All restaurants, pubs, shops and spaces for social gatherings are now closed as well. And hospitals are overwhelmed by the load of new patients.

“It’s quite strange to think of my city in lockdown,” Balestrucci said. “It’s incredible.”

Italians wear masks when they go out now, mostly because they get strange looks if they do not. Others are starting to experience cabin fever (here’s an example of how some people are entertaining themselves).

“It’s getting even more drastic in the past few days,” Geekie said. “They’re just like, nobody go outside unless you really, really need to.”

Mixed reactions across Europe

On the other hand, things are quite different in Germany. Country leaders encourage working from home where possible, and closing some schools where there have been confirmed cases, but otherwise things haven’t changed much.

“Italy, I think, probably realized a little too late how severe this thing is,” Geekie said. “The problem that we’re seeing is that in Germany, there’s this kind of awareness that things aren’t going well in Italy, (but) the measures are not anywhere near the same level of rigidness, I would say, that’s going on in Italy. They’re not as worried, or they’re waiting for something really bad to happen.
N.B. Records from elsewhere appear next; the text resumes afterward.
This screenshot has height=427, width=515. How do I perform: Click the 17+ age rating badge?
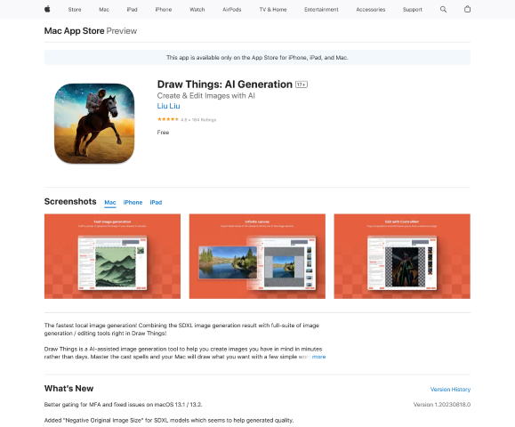tap(302, 85)
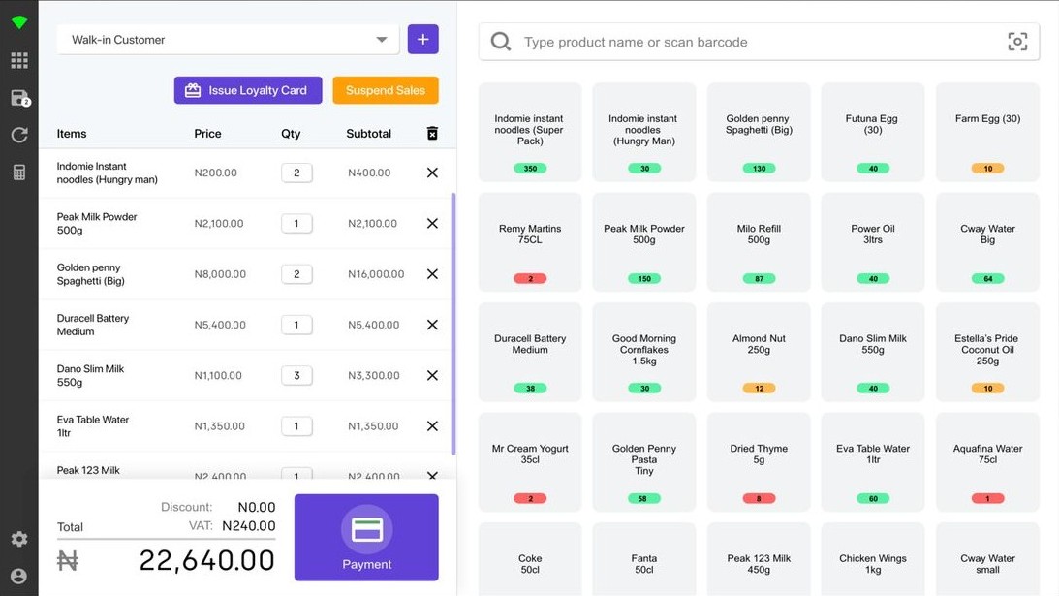The height and width of the screenshot is (596, 1059).
Task: Remove Duracell Battery Medium from cart
Action: (x=432, y=325)
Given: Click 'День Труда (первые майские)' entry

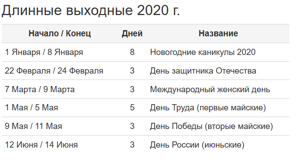Looking at the screenshot, I should [208, 108].
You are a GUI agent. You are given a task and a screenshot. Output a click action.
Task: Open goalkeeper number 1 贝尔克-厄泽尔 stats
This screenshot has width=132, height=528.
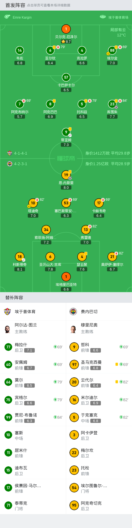click(66, 29)
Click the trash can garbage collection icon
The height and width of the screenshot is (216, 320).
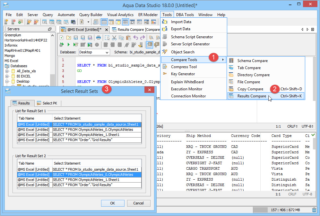314,210
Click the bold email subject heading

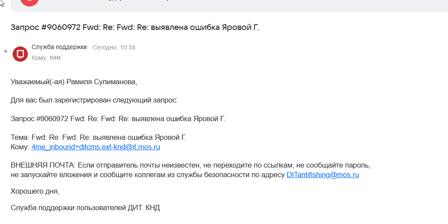click(x=135, y=27)
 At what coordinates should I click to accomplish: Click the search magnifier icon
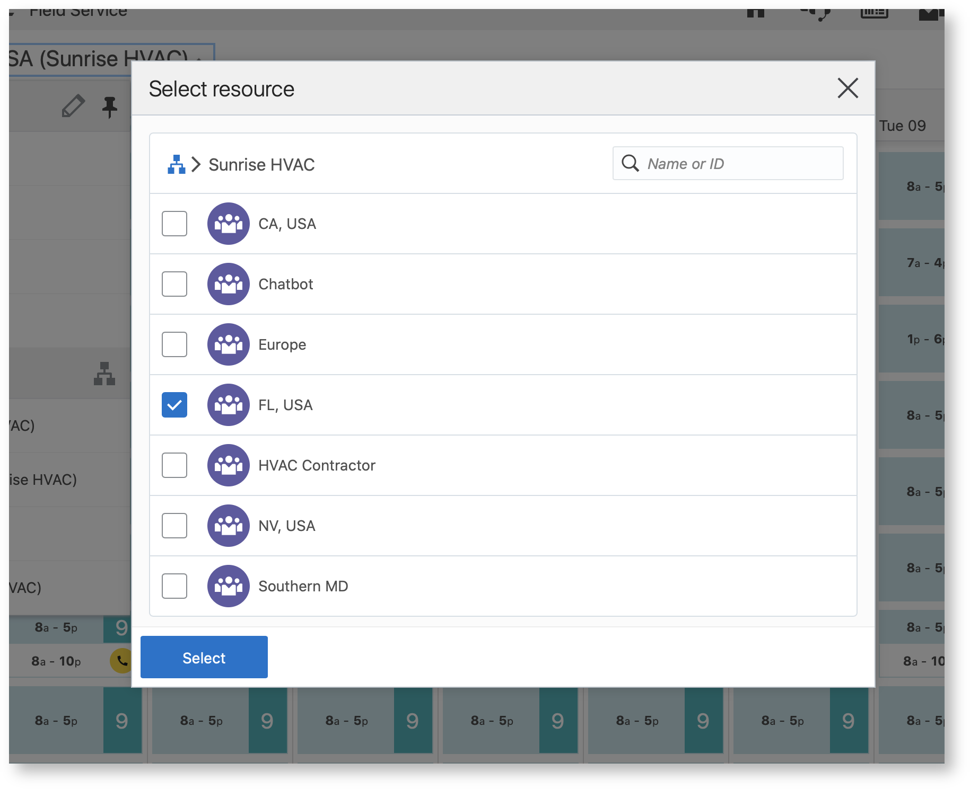[x=630, y=163]
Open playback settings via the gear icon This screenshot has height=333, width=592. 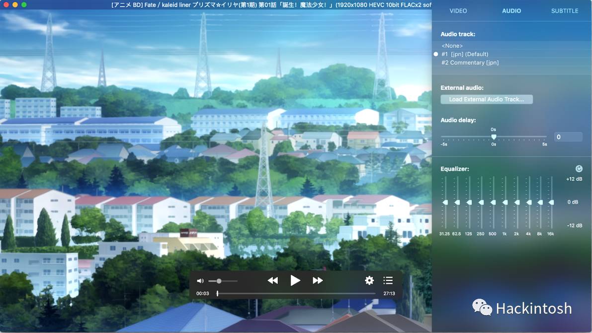369,280
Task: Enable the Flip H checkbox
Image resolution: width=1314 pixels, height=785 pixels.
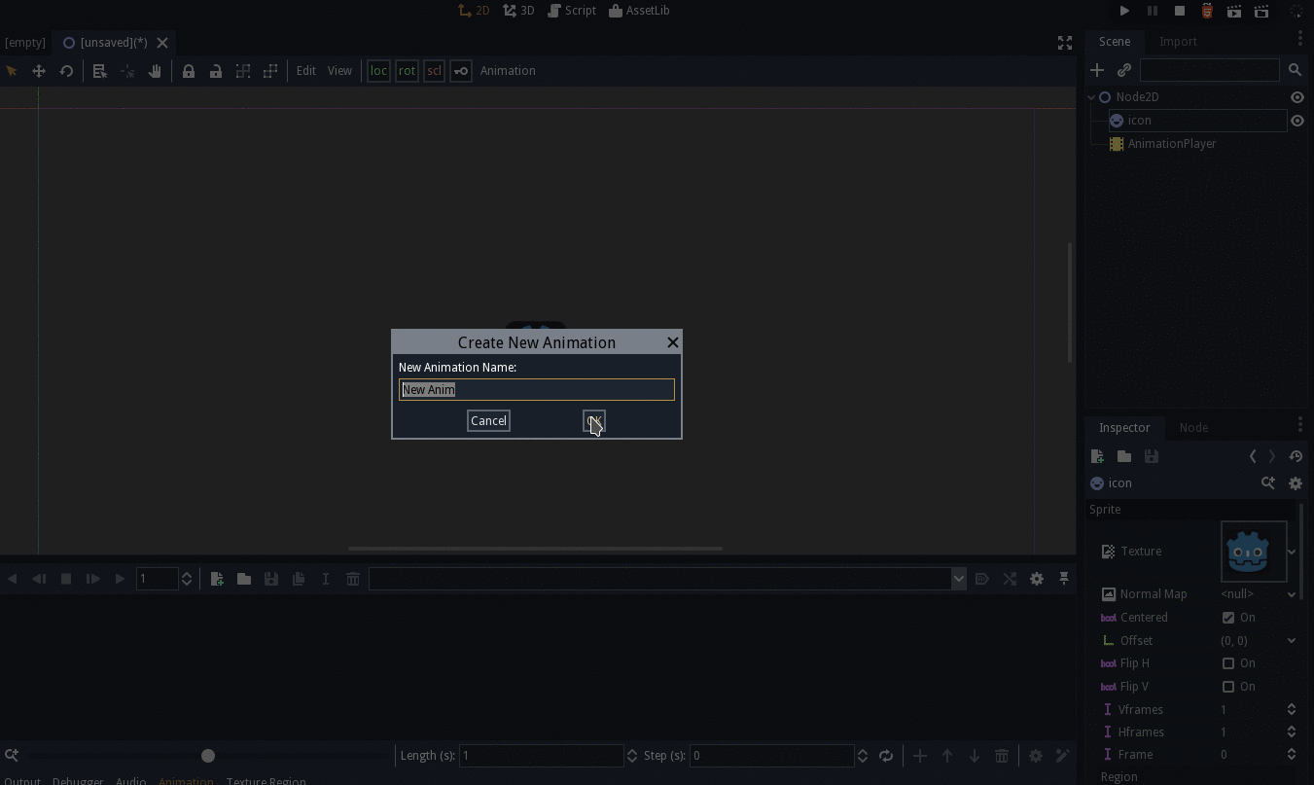Action: [1228, 662]
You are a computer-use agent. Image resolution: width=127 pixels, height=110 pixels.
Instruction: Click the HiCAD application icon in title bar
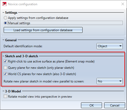pyautogui.click(x=4, y=4)
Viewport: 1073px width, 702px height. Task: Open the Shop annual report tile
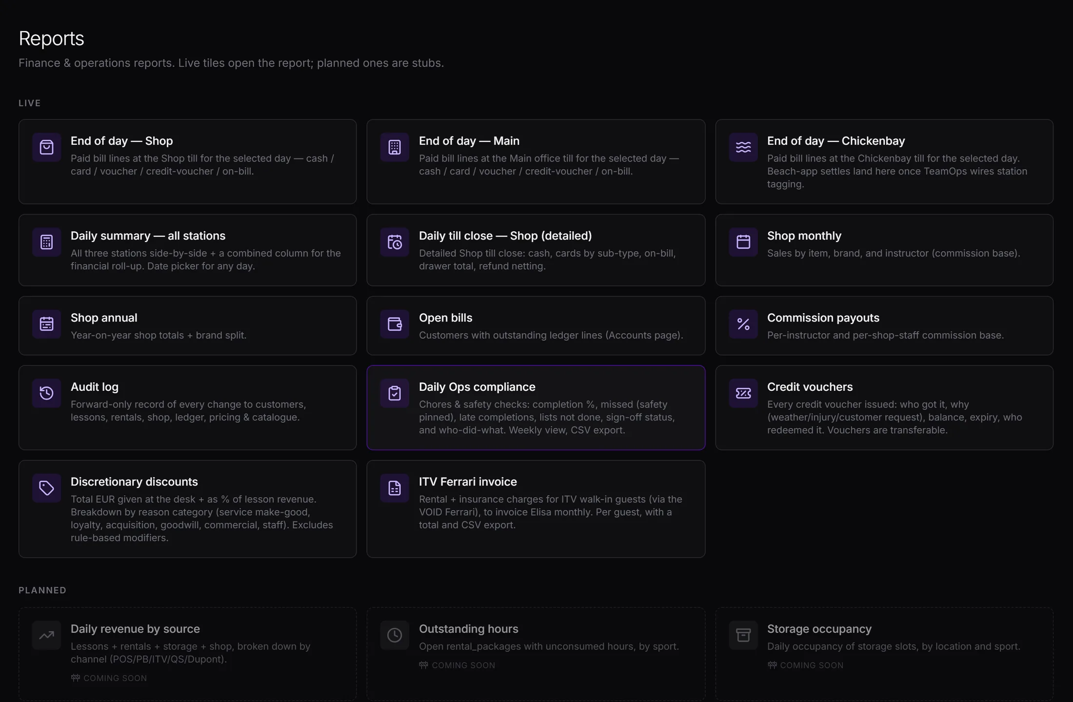point(187,325)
It’s unclear.

“Because we have family in Italy, we’ve been very aware of how bad this could be, so that’s why we’re hanging out at home a lot, not going to bars anymore. We’re just trying to wait and see how this goes.”

The couple is also growing more and more worried about their family overseas and in other parts of Europe.

Balestrucci’s sister is in Sweden, where she was quarantined for two weeks because she had also just returned from Italy in early March. Meanwhile, her brother is in the United Kingdom, where access to healthcare is limited because he is a foreign national. Plus, he has hardly seen any noticeable policy changes to slow the spread of the virus — but flights are limited, so it’s difficult for him to leave the island.

“They all seem to be reacting in different ways; none of them seem to be predictable because the virus spreading is unpredictable,” Geekie said. “That’s been kind of nerve-wracking.”

‘The best and only way to make a change’

As they watch the situation evolve daily, and wait for changes, the couple turns toward the United States, especially where Geekie’s family lives in Shawnee.

“Reading the news from abroad, it’s frustrating seeing how this pandemic seems to be bringing all the problems and showing us the cracks in the system, and I can’t do anything about it,” Geekie said. “Everyone should be worried, because by being worried, you really reduce the effects and the growth (of the virus).”

While responses from government leaders may be mixed, the couple hopes that Americans will take the virus seriously and take actions to keep themselves safe and healthy.

“Social distancing seems like the best and only way to make a change,” Geekie said.

“Yeah, the earlier the better,” Balestrucci added. “A single person can make a difference.”